Drei bis fünf Jahre Haft für Korruption
Dr. med. A. Crusius von der Ärztekammer Mecklenburg-Vorpommern behauptet in seiner Ansprache an seine Kollegen: Sollte es wirklich ein Prozent der Kolleginnen und Kollegen im ärztlichen Bereich sein, die korrumpierbar sind, dann seien 99 Prozent vernünftig und lassen sich in ihrer Berufsausübung nicht manipulieren. Aber „schwarze Schafe“ gebe es überall!, so Crusius.
Offenbar gibt es aber doch ein paar mehr schwarze Schafe, als man innerhalb des Berufsstandes glaubt. Aus diesem Grund sieht der Gesetzesentwurf von Heiko Maas nun vor, dass Ärzten, denen Korruption nachgewiesen werden kann, mit bis zu fünf Jahren Haft bestraft werden können.
Das Gesetz reicht nicht aus
In erster Linie geht es hier darum, die Praxis der Verschreibung bestimmter Medikamente gegen Provision oder die Praxis der Zahlung von „Kopfgeldern“ für die Überweisung in bestimmte Krankenhäuser zu unterbinden.

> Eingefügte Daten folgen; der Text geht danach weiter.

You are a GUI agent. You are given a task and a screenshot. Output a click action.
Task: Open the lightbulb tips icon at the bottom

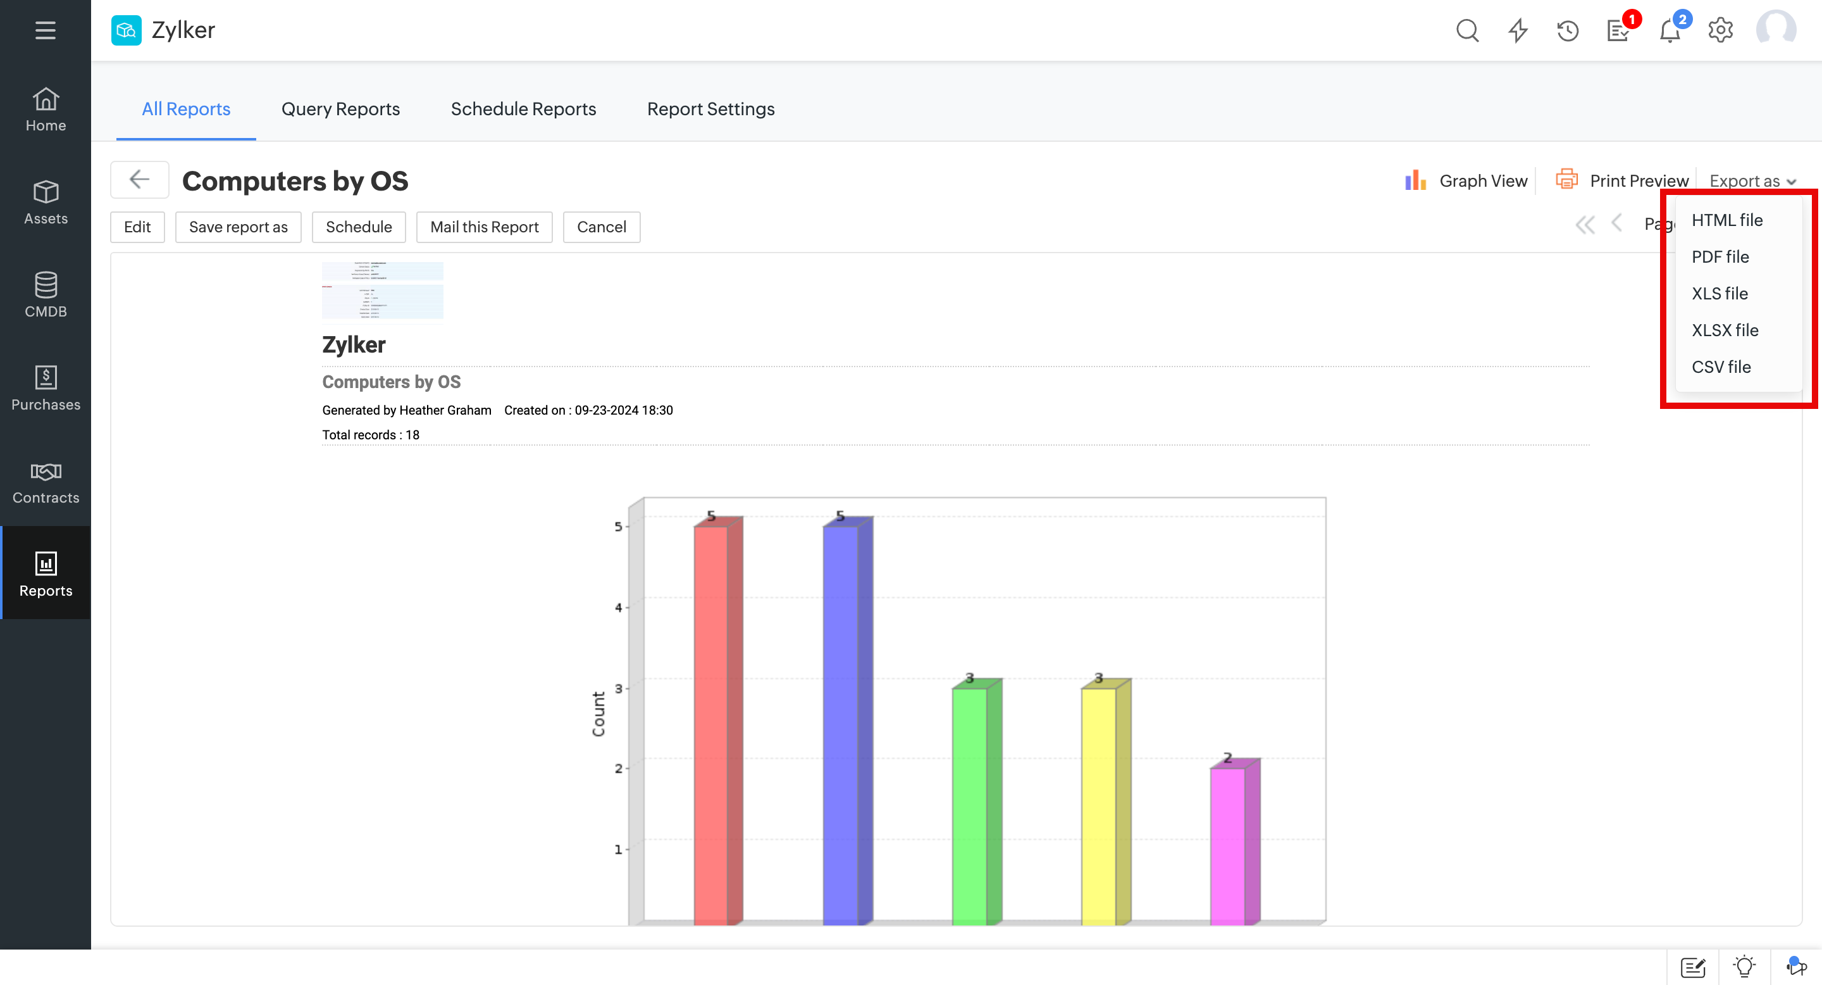[x=1744, y=967]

Es ist richtig, dass Korruption im Gesundheitswesen jetzt bestraft wird – aber das Gesetz wird nicht ausreichen, weil nur die knallharte Bestechung strafbar wird, aber nicht das, was man Vorteilsnahme nennt. – Thomas Lempert, Arzt und Mitglied im Fachausschuss für Transparenz und Unabhängigkeit der Arzneimittelkommission
Heute Nachmittag also wird das Gesetz beschlossen, die Schlupflöcher, durch die die Pharmaindustrie Einfluss auf Ärzte nimmt, sind damit noch längst nicht alle geschlossen. So wie Thomas Lempert sagen aber immer mehr Ärzte:
Das ist nicht in Ordnung – wir verdienen genug; wir brauchen dieses Zubrot von der Pharmaindustrie nicht! – Thomas Lempert
Darüber sprach Thomas Lempert, Arzt und Mitglied im Fachausschuss für Transparenz und Unabhängigkeit der Arzneimittelkommission, mit detektor.fm-Moderatorin Astrid Wulf anlässlich des heute verabschiedeten Gesetzes gegen die Korruption im Gesundheitswesen.